Un nuovo articolo del vescovo ausiliare di Shanghai dopo quello del “voltafaccia” sul ruolo dell’Associazione patriottica. Il presule esalta l’opera del grande missionario gesuita, che ha coniugato i “Classici” cinesi con il Vangelo. È necessario anche oggi proclamare la fede con impegno “senza interferire nell’autorità politica”.
Hong Kong (AsiaNews) – Nei giorni scorsi è apparso sul blog di mons. Ma Daqin un articolo che esalta la figura di Matteo Ricci e il suo ruolo nell’evangelizzazione della Cina. Questo è il primo scritto del vescovo dopo la lunga serie di articoli in cui si osannava l’Associazione patriottica e il suo ruolo nel rapporto fra cattolici e Stato. L’articolo è stato visto da molti, in Cina e all’estero, come un voltafaccia del presule.
Il nuovo testo di mons. Ma è uno studio equilibrato che provvede un giudizio molto apprezzativo della figura e del metodo di evangelizzazione di p. Matteo Ricci.
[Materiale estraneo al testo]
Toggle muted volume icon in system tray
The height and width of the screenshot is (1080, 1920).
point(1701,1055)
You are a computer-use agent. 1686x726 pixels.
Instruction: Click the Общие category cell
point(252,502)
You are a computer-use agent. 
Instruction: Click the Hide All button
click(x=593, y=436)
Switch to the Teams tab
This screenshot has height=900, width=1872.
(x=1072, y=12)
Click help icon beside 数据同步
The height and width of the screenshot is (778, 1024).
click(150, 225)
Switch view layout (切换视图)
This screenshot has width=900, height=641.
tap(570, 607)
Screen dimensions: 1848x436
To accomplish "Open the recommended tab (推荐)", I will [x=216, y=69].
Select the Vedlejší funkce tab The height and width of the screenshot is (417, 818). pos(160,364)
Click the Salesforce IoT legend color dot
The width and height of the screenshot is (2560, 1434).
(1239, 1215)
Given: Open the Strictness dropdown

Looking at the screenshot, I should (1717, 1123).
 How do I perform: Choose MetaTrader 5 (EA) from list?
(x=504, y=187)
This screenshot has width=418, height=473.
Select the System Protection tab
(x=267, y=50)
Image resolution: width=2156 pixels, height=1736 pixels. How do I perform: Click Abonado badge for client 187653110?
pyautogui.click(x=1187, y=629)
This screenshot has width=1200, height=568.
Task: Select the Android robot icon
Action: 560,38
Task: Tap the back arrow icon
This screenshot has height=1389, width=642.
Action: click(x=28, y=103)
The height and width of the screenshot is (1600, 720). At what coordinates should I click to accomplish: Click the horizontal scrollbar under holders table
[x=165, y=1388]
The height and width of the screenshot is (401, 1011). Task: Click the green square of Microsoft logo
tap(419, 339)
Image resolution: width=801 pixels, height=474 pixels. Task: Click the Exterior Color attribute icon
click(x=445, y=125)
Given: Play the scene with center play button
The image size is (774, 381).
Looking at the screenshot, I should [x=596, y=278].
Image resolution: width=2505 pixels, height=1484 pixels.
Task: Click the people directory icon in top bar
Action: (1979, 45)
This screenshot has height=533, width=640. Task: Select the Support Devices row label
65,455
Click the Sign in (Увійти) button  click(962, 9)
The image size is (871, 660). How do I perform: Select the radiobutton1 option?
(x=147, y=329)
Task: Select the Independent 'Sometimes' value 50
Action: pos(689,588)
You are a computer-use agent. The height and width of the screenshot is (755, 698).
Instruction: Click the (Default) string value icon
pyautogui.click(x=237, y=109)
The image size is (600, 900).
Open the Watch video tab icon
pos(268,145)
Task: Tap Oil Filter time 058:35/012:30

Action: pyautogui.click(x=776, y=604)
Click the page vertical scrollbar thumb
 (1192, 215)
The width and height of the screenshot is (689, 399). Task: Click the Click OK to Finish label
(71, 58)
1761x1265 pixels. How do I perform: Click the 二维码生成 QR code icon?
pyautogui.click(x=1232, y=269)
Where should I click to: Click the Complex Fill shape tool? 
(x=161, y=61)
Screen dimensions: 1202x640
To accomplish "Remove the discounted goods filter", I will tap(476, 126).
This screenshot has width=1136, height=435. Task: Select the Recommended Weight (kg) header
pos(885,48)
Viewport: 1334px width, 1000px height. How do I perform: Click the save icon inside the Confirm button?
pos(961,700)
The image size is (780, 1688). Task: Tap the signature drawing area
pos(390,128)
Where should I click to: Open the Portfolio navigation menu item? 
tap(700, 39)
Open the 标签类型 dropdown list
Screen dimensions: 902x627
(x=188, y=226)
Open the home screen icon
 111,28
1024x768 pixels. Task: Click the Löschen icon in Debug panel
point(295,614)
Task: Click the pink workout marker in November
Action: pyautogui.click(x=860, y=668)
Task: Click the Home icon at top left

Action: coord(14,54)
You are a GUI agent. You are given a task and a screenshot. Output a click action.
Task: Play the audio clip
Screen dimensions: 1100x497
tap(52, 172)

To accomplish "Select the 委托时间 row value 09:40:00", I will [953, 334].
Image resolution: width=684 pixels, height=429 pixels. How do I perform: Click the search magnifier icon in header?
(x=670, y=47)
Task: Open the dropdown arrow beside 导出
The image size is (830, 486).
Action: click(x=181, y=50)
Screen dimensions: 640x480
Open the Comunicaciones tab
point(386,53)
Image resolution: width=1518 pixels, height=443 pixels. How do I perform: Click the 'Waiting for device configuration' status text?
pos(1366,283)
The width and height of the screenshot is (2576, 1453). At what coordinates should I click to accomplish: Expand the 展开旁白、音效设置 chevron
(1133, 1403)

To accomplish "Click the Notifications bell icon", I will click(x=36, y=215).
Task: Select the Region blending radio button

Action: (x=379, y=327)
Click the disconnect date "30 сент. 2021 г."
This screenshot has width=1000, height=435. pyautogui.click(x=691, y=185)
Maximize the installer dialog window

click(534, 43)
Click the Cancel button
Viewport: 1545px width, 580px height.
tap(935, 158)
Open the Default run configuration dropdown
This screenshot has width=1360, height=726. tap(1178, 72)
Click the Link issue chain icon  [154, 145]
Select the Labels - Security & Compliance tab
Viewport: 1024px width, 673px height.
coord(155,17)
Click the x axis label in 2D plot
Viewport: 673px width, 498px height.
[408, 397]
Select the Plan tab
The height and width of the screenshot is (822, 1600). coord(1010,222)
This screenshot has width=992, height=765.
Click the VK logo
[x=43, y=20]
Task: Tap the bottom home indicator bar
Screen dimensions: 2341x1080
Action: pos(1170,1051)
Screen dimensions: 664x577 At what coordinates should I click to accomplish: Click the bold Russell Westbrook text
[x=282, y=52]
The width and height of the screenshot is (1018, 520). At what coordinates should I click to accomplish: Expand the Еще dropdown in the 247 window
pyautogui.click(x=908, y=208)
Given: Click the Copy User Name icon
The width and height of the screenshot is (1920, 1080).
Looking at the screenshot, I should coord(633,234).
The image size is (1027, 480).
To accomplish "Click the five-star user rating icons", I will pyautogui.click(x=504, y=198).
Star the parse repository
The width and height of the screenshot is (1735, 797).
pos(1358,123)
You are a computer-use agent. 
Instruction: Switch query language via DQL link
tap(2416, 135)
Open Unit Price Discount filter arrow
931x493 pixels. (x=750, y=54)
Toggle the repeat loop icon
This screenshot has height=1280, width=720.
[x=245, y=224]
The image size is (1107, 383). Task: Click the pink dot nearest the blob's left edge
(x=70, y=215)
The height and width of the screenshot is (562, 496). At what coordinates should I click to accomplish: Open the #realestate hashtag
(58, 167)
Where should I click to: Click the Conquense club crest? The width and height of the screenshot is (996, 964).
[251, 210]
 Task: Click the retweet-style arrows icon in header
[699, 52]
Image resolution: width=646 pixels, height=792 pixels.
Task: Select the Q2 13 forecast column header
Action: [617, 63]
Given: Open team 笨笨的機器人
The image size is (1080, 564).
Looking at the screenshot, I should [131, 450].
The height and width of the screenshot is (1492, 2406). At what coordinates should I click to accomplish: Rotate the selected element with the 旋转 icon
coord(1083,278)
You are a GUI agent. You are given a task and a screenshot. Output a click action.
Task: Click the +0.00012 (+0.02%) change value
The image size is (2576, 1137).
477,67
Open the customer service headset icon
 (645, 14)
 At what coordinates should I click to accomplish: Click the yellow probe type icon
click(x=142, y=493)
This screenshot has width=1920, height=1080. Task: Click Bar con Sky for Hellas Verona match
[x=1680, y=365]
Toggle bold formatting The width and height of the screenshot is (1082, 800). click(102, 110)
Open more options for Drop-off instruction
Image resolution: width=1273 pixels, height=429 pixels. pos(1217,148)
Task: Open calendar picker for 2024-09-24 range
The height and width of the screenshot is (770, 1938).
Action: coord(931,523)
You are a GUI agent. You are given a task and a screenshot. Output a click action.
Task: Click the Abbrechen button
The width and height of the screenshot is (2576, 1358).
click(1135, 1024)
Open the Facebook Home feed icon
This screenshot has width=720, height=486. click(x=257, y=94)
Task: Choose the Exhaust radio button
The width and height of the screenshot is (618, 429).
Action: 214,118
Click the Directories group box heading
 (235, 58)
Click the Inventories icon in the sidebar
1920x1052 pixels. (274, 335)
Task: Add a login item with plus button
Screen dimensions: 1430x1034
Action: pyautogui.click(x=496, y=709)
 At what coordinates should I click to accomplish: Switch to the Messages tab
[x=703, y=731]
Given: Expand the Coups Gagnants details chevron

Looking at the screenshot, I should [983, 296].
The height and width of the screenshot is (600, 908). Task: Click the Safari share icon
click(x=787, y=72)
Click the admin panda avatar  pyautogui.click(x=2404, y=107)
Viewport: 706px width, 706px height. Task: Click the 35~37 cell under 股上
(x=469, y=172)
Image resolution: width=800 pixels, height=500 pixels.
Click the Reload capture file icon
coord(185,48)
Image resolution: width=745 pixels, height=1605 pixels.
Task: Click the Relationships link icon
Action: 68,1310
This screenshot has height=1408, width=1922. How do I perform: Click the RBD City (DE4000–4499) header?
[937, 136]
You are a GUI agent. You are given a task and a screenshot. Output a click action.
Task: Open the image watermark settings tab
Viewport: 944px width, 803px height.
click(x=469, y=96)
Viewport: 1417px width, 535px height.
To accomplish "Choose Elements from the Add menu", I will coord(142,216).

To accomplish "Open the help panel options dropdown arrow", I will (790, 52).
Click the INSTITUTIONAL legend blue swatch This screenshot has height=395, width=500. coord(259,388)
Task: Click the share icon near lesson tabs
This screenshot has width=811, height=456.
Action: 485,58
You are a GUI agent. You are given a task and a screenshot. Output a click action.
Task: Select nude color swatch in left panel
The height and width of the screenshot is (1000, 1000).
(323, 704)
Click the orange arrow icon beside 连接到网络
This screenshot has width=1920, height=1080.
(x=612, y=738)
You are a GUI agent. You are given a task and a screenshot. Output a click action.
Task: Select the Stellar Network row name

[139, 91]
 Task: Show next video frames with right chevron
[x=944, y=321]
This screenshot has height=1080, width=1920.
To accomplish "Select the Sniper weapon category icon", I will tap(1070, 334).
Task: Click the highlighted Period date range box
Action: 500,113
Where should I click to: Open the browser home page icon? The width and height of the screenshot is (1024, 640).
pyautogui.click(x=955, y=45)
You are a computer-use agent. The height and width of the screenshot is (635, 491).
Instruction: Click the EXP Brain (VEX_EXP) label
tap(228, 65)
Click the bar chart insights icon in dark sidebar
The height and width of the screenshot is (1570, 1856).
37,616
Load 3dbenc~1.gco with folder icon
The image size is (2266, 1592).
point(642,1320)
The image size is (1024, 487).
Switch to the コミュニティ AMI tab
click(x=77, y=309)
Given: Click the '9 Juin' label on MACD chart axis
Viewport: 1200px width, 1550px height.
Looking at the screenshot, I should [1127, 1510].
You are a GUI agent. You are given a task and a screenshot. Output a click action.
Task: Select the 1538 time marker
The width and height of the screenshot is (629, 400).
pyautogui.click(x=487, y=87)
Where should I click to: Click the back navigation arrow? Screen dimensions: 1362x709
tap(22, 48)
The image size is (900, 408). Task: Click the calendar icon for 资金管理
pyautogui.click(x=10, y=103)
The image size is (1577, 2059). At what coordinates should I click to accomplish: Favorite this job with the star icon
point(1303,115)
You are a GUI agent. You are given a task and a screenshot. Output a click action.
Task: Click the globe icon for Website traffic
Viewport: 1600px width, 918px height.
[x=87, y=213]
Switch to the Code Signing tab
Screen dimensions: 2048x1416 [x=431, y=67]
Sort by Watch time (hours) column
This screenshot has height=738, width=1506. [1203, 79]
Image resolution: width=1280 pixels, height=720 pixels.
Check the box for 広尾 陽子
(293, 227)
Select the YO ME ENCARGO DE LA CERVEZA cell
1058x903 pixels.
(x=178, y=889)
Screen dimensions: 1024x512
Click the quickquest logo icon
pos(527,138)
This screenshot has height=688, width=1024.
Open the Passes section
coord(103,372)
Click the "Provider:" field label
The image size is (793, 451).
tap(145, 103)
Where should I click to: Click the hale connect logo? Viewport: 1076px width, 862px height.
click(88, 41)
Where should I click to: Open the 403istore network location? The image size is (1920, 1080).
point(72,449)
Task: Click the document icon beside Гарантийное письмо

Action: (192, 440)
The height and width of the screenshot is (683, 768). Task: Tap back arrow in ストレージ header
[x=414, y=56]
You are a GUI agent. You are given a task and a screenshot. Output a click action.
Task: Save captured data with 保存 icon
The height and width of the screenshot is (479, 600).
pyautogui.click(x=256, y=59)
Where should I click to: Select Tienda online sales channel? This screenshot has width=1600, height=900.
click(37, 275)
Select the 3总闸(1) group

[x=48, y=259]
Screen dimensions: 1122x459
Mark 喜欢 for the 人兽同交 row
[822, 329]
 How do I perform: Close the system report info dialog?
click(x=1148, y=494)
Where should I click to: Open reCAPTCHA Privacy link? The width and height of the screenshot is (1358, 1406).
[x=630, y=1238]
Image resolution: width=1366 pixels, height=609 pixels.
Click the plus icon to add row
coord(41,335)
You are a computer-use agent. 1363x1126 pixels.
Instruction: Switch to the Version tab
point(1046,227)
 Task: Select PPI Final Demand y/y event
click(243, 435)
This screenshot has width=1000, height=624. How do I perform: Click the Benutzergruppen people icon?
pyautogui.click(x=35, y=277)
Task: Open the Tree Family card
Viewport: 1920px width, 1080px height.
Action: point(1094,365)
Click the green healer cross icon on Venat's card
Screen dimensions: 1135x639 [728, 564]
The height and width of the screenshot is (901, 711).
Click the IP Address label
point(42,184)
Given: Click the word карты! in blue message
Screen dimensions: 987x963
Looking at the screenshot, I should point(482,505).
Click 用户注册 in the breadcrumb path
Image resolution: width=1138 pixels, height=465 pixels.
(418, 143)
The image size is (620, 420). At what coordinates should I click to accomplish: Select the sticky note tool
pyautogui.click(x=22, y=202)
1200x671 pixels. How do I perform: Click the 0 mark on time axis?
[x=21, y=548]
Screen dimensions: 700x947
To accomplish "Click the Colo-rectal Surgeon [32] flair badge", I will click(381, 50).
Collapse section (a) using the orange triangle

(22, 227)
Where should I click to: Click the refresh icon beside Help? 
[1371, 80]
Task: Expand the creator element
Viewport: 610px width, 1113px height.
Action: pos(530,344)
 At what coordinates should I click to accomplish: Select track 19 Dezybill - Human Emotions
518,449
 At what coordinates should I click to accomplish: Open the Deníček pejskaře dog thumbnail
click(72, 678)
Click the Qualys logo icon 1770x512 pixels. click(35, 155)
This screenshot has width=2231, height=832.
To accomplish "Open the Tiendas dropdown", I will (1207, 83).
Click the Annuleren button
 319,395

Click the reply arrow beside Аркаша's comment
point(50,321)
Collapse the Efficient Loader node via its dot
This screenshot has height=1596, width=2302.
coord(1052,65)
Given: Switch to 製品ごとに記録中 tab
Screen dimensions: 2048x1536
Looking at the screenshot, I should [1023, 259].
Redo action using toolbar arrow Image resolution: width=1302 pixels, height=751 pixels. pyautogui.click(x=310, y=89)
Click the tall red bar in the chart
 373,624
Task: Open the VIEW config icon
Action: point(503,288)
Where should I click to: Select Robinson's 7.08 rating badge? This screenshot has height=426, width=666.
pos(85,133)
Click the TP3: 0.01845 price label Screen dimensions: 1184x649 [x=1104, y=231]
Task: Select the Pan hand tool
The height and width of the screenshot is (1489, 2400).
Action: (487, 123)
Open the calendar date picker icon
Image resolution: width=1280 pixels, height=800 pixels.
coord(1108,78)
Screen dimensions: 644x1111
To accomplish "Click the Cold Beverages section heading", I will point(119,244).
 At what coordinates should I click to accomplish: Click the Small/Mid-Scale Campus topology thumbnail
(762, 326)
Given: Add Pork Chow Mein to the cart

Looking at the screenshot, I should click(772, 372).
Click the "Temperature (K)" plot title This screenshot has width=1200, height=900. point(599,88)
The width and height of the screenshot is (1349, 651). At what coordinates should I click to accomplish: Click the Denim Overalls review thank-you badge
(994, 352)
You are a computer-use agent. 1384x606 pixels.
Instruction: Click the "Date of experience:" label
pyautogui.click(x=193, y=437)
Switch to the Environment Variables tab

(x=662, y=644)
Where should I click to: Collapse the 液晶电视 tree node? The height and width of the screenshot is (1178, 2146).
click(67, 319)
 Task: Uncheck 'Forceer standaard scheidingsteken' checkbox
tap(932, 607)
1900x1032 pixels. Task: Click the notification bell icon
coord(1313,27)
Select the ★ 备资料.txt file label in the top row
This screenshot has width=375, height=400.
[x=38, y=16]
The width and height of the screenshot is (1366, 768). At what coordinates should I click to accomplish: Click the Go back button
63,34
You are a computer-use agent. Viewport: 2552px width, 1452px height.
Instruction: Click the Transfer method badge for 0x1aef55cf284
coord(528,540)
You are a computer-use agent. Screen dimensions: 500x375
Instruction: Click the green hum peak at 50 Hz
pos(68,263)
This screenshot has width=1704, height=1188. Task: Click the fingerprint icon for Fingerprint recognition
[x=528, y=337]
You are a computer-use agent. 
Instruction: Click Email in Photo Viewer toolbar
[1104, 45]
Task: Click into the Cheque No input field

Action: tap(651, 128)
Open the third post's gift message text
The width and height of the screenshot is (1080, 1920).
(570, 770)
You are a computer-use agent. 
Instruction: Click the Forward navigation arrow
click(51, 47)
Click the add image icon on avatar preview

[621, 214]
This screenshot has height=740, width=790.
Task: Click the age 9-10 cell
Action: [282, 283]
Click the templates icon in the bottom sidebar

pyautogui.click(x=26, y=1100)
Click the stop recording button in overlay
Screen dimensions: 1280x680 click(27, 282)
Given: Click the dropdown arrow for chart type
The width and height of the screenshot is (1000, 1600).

Lo presenta dapprima come uno studioso diligente e rispettoso (senza atteggiamenti opposti) della Cina e della cultura cinese con lo scopo di far apparire che la dottrina e la Chiesa cristiana non ne sono contrarie. Nella breve analisi del libro ‘Il vero significato del Signore del Cielo’ di p. Ricci, mons. Ma sottolinea come conosca bene e abbia assimilato il contenuto dei Classici cinesi, cosa che fa vergognare lui stesso e altri cattolici cinesi d’oggi.
Il metodo prioritario di p. Ricci non è stata la predicazione diretta del Vangelo ma, cosciente della propria cultura cristiana, ha inteso assimilare quella cinese in piena armonia: cioè, ha inteso cristianizzare la cultura cinese e cinesizzare la cultura cristiana.
L’atteggiamento umanistico di p. Ricci gli ha fatto usare dell’amicizia (senza atteggiamenti negativi di giudizio) in modo da poter incontrare tutti, per farsi rispettare e apprezzare ma anche poter influenzarli positivamente: in questo deve fare ancora da modello, dal momento che il 99% dei cinesi non giudica ancora bene la Chiesa cattolica, a causa delle conseguenze della Controversia dei Riti e del periodo coloniale.
Conclude con la sottolineatura della necessità di proclamare il Vangelo con impegno, come dice Paolo in 1 Cor 9:16-23, ma senza voler interferire nell’autorità politica né ambire poteri secolari.